Утром мужчина нашёл место, где земля была утоптана, а трава примята так, будто здесь недавно проходили крупные животные. Следы вели к северу, но женщина заметила над ними кружащихся птиц. Они остановились, пытаясь понять, что видят. Для мужчины след означал воду или пастбище; для женщины птицы означали смерть. Оба истолкования основывались на наблюдении, и оба могли оказаться правильными. Они пошли вдоль следов, но не прямо по ним, сохраняя расстояние, и вскоре увидели тушу животного, возле которой кормились птицы. Ветер донёс запах раньше, чем они подошли достаточно близко. Мужчина обогнул падаль с наветренной стороны, женщина закрыла лицо и не позволила ему взять рог, хотя тот мог пригодиться как сосуд или орудие. На этот раз она уже не просто боялась места смерти; у неё возникло правило, согласно которому нельзя уносить с собой часть существа, найденного мёртвым на дороге. Мужчина спорить не стал. Возможно, он увидел следы болезни, возможно, вспомнил кость у первой стоянки, а возможно, признал за женщиной право решать там, где знание отсутствовало. Обычай редко создаётся одним человеком в заранее сформулированном виде. Он возникает в совместном решении, повторяется после похожего случая и лишь позднее получает объяснение, которое может ссылаться на предков, духов или волю божества.

Но у первой пары не было предков, и потому самым странным в их положении была невозможность сослаться на прошлое. Они не могли сказать: «Так делал отец» или «Так велела мать». Любое действие начинало традицию, хотя они сами этого не знали. Когда женщина оставляла долю пищи возле воды, она могла полагать, что лишь однажды ответила на полученный дар; когда мужчина обходил огонь, он мог считать, что уступил её тревоге. Однако если тот же жест повторится перед следующей дорогой, а затем будет показан детям, его происхождение начнёт отдаляться. Ребёнок увидит не сомнение, из которого родилось правило, а уверенность взрослых. Для него обычай будет существовать столько же, сколько существует мир. Именно так человеческая история превращается в священную: не обязательно через сознательный обман, а потому, что память сохраняет итог и утрачивает колебание, предшествовавшее решению. Через несколько поколений никто уже не помнит женщину, впервые остановившую мужчину возле огня, зато все знают, что через очаг не переступают. Новое действие переносится в начало времён и получает силу первоначального установления.

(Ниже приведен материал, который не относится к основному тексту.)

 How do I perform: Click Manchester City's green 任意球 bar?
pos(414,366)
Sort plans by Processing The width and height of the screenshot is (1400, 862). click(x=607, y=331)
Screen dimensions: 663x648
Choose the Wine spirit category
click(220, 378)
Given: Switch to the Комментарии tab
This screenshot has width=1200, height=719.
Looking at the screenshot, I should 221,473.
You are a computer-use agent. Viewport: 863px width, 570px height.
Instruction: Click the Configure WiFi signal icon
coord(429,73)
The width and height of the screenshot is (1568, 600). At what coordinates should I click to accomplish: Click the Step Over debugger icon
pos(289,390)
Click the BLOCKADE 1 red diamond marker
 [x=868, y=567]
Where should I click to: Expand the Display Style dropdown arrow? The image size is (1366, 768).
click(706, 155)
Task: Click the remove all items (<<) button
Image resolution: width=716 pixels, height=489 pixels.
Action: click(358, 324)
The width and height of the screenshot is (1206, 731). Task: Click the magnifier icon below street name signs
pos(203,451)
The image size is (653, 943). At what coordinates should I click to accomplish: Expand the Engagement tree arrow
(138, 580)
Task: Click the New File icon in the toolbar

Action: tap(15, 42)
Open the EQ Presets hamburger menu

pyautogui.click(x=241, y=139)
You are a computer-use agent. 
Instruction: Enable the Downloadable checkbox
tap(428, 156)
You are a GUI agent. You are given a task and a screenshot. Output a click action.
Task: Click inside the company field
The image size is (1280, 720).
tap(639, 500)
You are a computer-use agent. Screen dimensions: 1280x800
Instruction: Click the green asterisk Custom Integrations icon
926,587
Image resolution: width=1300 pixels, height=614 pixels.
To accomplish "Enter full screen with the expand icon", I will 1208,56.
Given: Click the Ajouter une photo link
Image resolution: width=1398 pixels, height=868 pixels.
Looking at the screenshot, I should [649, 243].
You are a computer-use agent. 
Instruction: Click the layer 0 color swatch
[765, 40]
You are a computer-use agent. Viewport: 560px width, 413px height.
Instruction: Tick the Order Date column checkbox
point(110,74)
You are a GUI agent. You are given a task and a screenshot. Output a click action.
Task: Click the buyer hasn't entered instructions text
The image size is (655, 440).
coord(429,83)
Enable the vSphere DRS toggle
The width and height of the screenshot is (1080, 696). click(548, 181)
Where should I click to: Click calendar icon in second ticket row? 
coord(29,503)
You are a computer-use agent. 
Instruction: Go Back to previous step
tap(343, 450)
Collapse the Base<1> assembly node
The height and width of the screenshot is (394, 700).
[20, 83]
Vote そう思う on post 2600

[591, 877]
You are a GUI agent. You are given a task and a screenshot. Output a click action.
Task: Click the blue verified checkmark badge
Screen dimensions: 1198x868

Элиаде считал такую ориентацию на начало одной из главных особенностей традиционного сознания. Обряд повторяет первообраз, а человеческий поступок становится действительным в той мере, в какой воспроизводит действие бога, предка или культурного героя. Эта модель помогла увидеть внутреннюю серьёзность ритуала, который прежние исследователи нередко принимали за бессмысленное суеверие, однако она же способна обмануть, если заставляет видеть единую «архаическую религию» там, где существовали разные культуры, исторические обстоятельства и способы передачи знания. Современная критика справедливо напоминает, что универсальные схемы Элиаде были связаны с его философским поиском изначального духовного единства и не всегда выдерживали проверку конкретным этнографическим материалом.[6] Тем не менее для нашей истории важно одно его наблюдение: человек традиции не переживает мир как пустую сцену, на которой он волен произвольно расставить вещи. Он ищет образец, потому что установленное действие безопаснее бесконечного выбора. Первые люди ещё не имели образца в человеческом прошлом, но имели память о саде и о Голосе; поэтому каждый новый порядок они пытались связать с первоначальным присутствием, даже если связь оставалась неясной.